The following data points will be required in the audit:

  1. Diagnoses (COPD Exacerbation, Chronic Stable angina, CHF)
  2. Date of Discharge
  3. Date 60 days hence
  4. Length of stay
  5. Was the patient with one of these targeted diagnoses admitted for a procedure or for a scheduled admission
  6. Payer class
  7. Ethnicity
  8. Socio-economic group
  9. Barriers to care
  10. Patient lives alone or not
  11. Patient receiving ancillary care (Home Health, Case management, physician therapy, hospice)

This audit will require the addition of two data points: length of stay and whether the admission was scheduled or not. The following information will be required in order to complete the process-auditing:

  1. Patients readmitted within 60 days for one of the targeted conditions
  2. Patients not readmitted within 60 days for one of the targeted conditions.
  3. Were the patients readmitted seen in the clinic prior to be re-admitted?
  4. What was the length of time between discharge and readmission?
  5. What was the length of time between discharge and being seen in the clinic for those re-admitted and for those not re-admitted?
  6. Was the Transition of Care completed on both groups consistently?
  7. Was the follow-up call successfully completed with both groups?
  8. At the time of the post hospital follow-up call, did those re-admitted indicated:
    1. That they were improved following hospitalization.
    2. That they had their medications.
    3. That they had their follow-up appointments.
  1. How many times did those re-admitted and those who were not call the clinic in the sixty days following discharge.
  2. Did the patients who were re-admitted have any unanswered telephone contracts with the clinic?
  3. Was there a severity of disease distinction between those re-admitted and those who were not? The metrics for this measure will be:
    1. CHF - BNP value, Ejection Fraction, CHF Stage
    2. COPD --- Pulse oximetry, TV,
    3. Angina Pectoris - Canadian Cardiovascular Society Classification System
  1. Were quality metrics met at discharge and/or at any point before readmission for CHF, Chronic Stable Angina, COPD
  2. Was the patient contacted by the clinic, provider or disease management within 7 days of re-admission.
  1. If a patient, who was re-admitted, called for an appointment, how long was it before an appointment was given?
  2. Did the re-admission take place between the "call for an appointment" and the appointment?

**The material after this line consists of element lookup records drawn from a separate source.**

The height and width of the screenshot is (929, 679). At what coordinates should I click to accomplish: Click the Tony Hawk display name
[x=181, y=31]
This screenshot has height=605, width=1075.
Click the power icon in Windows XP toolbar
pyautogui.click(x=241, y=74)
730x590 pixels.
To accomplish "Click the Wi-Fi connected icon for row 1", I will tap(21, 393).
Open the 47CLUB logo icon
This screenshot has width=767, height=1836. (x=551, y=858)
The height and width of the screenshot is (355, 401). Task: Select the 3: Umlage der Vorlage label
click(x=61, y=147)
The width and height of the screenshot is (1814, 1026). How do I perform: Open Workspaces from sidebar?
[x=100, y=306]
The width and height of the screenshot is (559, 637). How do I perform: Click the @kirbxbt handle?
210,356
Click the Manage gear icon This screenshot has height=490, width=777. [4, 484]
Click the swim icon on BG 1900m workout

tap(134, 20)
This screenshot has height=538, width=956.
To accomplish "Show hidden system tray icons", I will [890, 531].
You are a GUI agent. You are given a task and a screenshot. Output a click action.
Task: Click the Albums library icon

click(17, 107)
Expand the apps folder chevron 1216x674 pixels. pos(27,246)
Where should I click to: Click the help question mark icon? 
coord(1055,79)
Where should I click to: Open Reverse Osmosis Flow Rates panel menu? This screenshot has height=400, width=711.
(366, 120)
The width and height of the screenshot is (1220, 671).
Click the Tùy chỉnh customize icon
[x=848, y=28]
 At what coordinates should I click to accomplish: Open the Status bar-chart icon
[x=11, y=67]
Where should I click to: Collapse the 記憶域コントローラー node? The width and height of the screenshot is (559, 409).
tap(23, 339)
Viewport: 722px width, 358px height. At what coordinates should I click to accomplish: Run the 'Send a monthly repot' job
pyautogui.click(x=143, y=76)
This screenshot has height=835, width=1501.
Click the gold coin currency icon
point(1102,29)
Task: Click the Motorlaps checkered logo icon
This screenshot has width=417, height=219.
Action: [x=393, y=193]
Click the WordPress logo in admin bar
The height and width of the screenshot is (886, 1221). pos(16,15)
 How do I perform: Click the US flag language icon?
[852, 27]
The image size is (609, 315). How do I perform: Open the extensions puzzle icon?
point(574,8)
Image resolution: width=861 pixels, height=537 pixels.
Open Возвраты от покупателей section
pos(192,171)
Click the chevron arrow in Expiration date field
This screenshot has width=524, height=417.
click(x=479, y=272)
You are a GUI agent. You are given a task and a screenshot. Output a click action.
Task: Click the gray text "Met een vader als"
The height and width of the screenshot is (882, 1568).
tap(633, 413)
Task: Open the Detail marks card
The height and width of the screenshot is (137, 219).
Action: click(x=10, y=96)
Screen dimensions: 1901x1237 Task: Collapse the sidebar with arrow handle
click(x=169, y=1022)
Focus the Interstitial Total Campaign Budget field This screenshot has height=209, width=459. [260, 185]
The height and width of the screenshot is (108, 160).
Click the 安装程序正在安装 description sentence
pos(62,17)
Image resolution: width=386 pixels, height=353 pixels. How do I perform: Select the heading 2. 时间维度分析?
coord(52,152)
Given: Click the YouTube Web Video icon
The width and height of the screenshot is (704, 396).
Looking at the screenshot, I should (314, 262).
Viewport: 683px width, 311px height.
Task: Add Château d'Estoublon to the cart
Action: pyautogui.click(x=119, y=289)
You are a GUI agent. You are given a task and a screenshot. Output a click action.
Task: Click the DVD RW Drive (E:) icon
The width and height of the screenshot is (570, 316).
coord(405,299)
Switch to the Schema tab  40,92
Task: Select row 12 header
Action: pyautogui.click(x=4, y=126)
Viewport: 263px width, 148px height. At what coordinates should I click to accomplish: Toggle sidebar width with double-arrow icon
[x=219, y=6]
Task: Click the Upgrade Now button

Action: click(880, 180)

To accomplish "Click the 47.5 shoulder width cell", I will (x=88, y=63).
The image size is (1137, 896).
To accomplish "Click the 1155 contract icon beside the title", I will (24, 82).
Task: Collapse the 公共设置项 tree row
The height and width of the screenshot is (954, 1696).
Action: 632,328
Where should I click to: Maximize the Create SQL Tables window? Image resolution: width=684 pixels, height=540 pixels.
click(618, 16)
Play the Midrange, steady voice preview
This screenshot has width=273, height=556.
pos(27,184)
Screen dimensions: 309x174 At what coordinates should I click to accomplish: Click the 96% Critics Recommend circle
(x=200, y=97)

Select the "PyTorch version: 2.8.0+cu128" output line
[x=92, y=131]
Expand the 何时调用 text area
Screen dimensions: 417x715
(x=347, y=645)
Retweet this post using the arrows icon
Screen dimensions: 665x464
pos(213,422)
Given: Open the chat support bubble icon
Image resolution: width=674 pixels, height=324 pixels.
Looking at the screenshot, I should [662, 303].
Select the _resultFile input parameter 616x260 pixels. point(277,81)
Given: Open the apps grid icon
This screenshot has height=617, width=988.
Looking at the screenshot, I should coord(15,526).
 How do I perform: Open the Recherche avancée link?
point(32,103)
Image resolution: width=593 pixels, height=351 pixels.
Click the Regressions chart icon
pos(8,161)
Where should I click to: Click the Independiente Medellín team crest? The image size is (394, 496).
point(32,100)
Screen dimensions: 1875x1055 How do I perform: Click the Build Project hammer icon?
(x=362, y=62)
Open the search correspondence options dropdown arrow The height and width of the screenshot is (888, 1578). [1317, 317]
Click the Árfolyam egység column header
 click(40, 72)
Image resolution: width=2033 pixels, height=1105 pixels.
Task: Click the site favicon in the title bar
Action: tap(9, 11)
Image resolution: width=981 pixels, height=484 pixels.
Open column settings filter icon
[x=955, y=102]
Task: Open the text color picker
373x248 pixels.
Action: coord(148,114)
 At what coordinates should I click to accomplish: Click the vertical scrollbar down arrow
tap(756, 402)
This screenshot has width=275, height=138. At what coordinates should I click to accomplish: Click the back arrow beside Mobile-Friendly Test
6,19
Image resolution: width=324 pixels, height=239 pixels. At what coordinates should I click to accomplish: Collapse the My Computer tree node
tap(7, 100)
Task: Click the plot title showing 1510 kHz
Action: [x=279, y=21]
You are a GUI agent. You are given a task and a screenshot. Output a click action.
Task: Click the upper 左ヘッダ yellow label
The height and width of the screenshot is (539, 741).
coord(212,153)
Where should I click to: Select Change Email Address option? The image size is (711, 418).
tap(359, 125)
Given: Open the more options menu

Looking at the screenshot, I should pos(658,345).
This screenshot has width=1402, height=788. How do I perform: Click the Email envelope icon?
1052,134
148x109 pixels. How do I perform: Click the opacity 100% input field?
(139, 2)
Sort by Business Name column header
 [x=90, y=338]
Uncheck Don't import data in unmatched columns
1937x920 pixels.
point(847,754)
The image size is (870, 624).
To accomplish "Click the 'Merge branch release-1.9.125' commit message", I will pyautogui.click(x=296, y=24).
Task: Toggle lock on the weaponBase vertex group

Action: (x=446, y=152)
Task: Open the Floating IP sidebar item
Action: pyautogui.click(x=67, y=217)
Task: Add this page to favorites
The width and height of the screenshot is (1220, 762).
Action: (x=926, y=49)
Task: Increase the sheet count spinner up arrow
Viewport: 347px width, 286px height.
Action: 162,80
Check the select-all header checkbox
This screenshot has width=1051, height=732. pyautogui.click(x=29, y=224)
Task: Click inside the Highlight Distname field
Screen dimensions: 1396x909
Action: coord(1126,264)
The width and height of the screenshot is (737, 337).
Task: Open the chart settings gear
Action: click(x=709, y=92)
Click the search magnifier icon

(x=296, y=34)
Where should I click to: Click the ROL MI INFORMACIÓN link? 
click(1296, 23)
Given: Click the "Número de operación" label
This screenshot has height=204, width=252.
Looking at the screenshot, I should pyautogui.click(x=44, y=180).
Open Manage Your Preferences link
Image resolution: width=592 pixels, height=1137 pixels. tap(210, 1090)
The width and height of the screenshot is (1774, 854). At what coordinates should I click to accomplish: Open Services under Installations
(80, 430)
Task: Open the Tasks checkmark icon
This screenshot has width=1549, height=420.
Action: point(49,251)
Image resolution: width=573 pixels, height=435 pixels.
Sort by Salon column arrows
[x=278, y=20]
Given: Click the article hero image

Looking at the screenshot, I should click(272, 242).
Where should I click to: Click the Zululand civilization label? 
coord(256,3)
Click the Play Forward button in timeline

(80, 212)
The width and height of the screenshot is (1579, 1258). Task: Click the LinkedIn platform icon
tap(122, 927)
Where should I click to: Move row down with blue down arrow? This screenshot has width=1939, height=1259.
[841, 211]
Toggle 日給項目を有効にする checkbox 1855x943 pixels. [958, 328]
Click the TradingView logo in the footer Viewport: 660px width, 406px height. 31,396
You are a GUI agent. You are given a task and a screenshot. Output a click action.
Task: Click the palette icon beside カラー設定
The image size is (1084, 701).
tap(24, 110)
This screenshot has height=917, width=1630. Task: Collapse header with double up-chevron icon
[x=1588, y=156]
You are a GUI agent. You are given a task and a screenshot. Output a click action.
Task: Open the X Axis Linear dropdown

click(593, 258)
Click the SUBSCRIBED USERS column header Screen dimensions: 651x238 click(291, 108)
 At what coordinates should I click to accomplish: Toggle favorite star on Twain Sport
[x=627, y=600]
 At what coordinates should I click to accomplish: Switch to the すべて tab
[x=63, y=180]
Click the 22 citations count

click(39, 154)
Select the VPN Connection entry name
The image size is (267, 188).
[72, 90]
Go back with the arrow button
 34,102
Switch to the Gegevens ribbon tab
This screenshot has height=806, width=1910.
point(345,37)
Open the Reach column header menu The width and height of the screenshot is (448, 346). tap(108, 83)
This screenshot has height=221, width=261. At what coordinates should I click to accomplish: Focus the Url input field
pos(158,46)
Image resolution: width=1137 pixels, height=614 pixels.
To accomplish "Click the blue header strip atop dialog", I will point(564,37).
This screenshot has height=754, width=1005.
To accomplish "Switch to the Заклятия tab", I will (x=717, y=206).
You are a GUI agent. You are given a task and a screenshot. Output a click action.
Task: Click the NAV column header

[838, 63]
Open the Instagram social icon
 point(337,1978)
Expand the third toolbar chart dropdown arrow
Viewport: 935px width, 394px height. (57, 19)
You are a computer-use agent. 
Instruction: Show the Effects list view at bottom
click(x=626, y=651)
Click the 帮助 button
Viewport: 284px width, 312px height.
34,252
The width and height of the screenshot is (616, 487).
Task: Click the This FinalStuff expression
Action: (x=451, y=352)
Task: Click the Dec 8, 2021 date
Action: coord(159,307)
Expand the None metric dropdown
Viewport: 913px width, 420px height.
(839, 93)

Once this algorithm is in place, the following data will be computed:

  1. Rate of re-admissions adjusted for scheduled admissions.
  2. Rate of re-admission by payer class (Medicare Advantage, Medicare. Medicaid, Blue Cross, etc )
  3. Rate of re-admission by ethnicity
  4. Rate of re-admission by socio-economic group
  5. Rate of admission for those who live alone, or who have a poor support group

Administrative Issues related to Re-admissions

  • The following patient satisfaction survey will be completed by the patient and by the principal care giver on all re-admissions. (to be designed to include many of the above data points).
  • SETMA will establish a readmission program which will include a weekly telephone call and/or a weekly home visit for the 60 days following discharge after a re-admission. 
  • We will establish a case management and/or disease management protocol for patients with readmissions for the same cause within 60 days.

When this process is complete, SETMA will publish another article which will show the result of this design process.